Give back, exactly and with nothing else, the lines running from the one that contains "Task: Click the Culture section icon" to the end of the entries below; do not include pictures.
+++++
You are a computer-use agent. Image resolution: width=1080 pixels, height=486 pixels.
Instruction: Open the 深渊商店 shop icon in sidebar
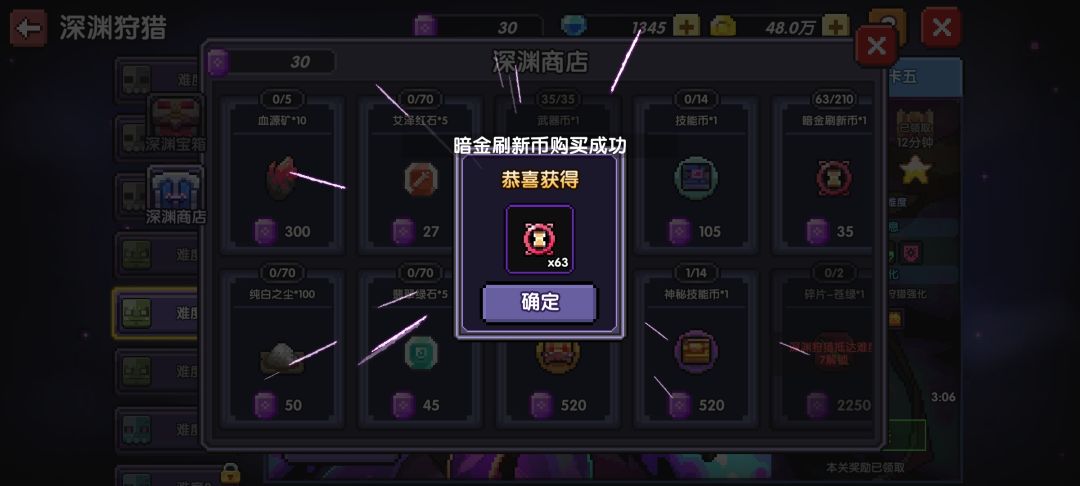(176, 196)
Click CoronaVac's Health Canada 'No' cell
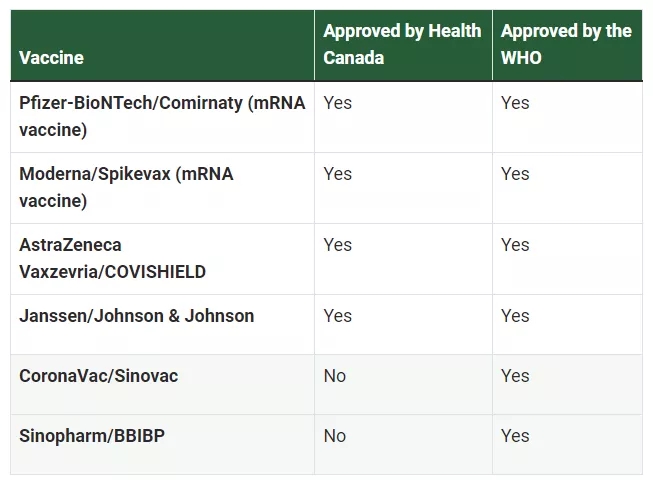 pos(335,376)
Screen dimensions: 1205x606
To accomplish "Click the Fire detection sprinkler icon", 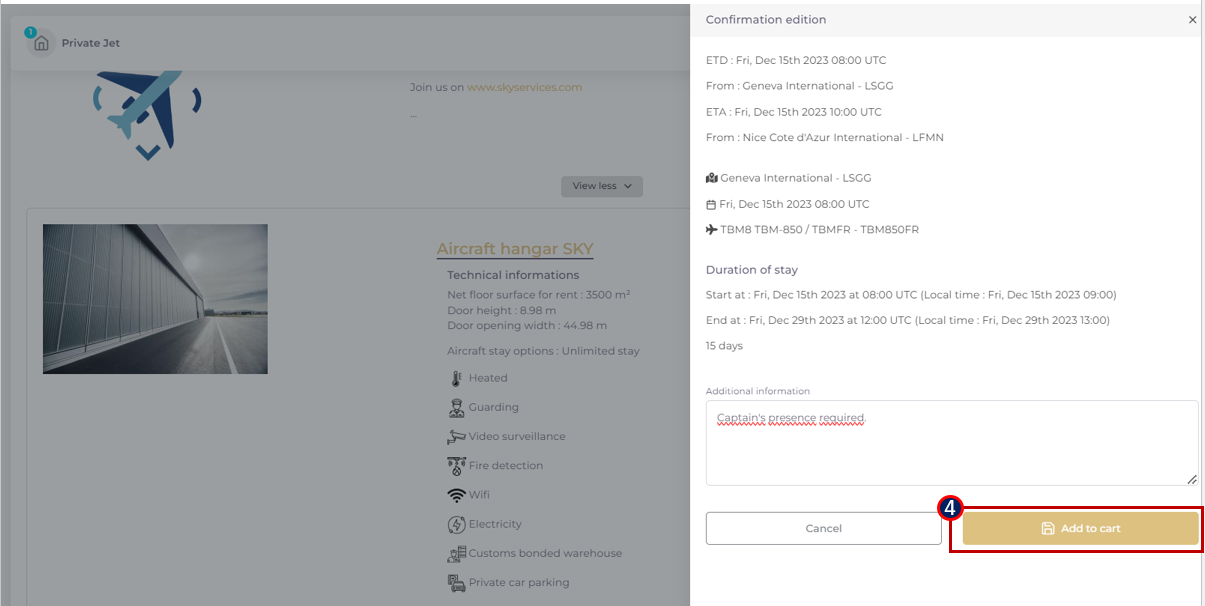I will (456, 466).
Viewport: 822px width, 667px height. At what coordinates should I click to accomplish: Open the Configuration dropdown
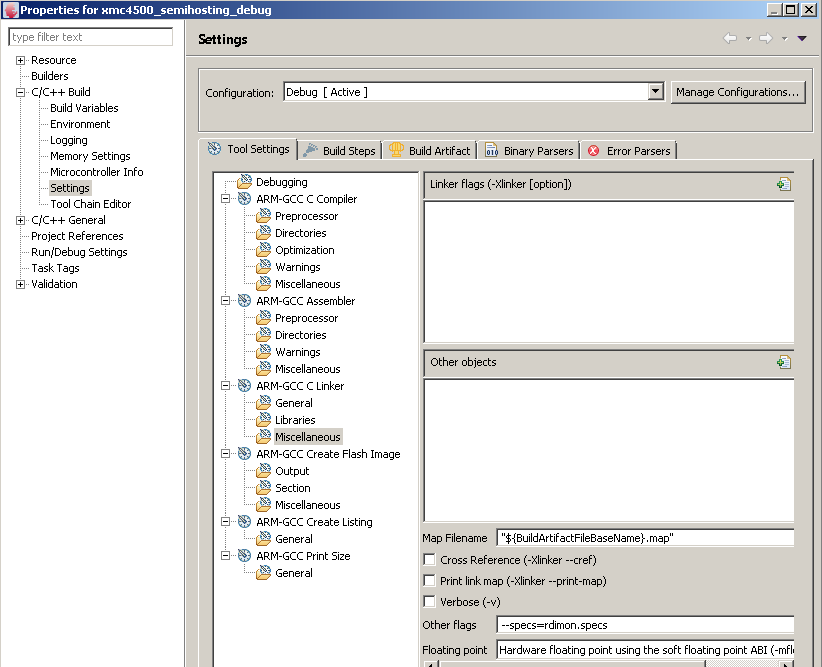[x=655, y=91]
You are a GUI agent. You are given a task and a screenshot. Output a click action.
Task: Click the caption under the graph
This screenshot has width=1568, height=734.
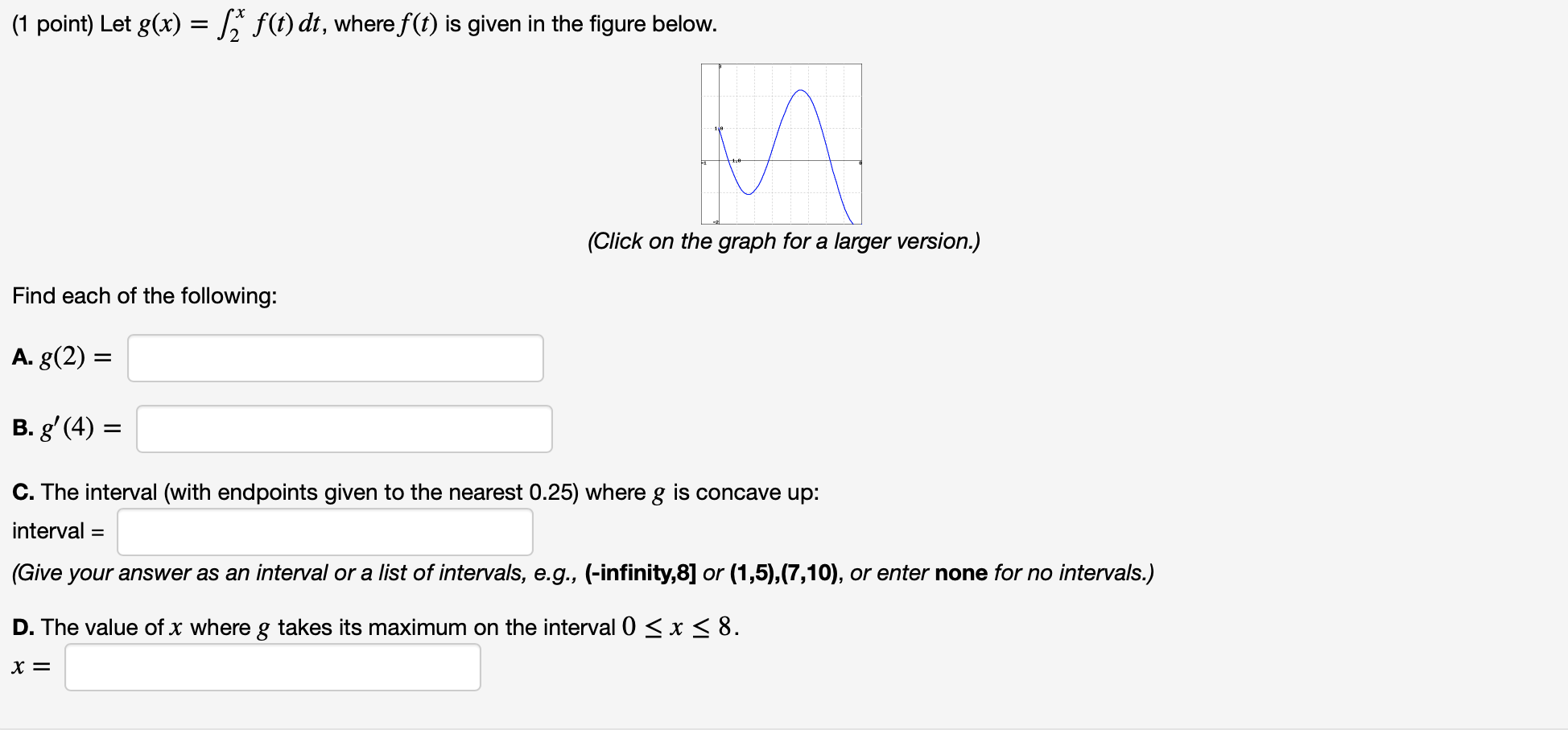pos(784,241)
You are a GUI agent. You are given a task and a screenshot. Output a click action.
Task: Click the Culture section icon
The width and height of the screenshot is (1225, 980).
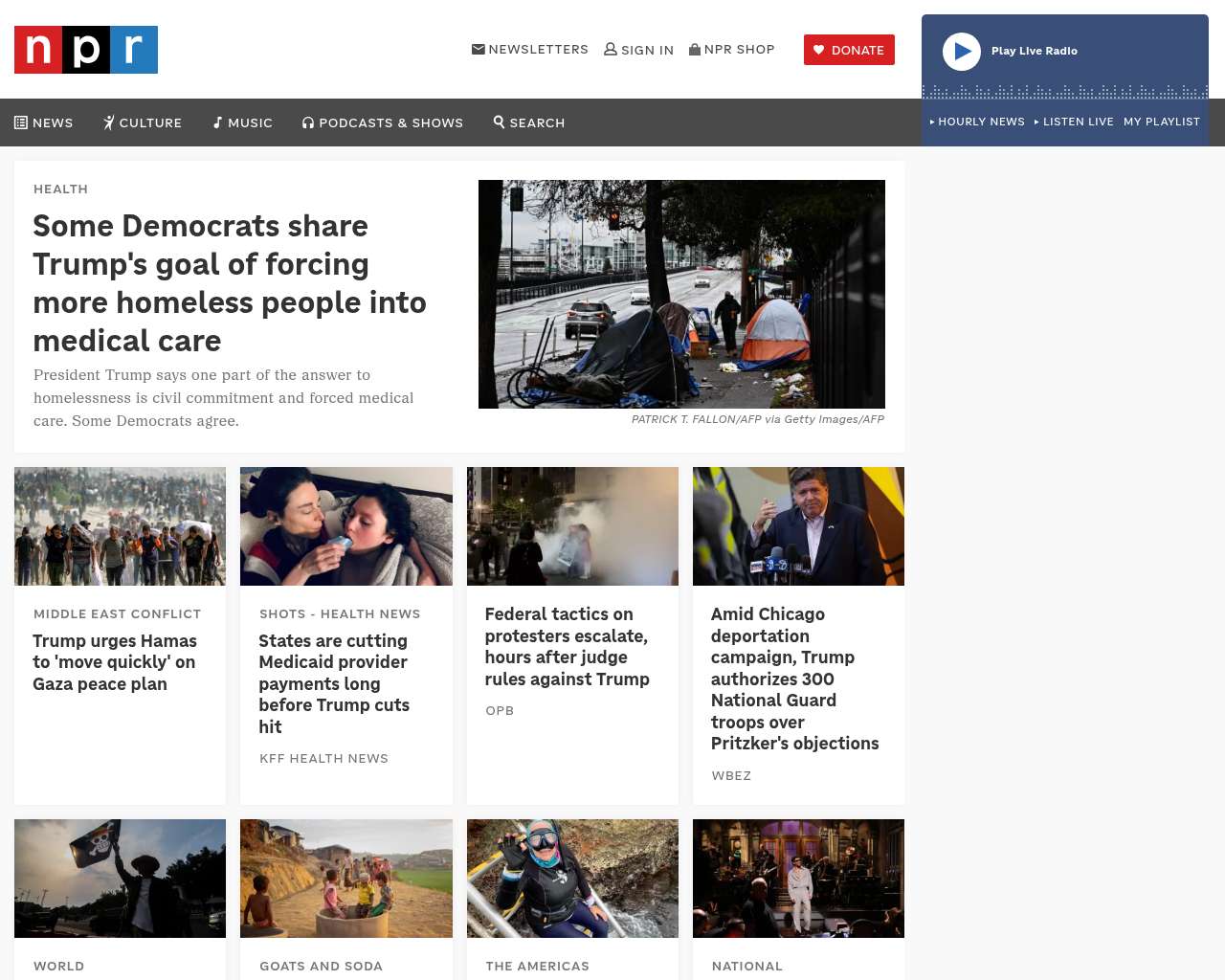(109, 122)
+++++
▸ **Result of this exercise**
Task: Click the Culture section icon
The width and height of the screenshot is (1225, 980).
(109, 122)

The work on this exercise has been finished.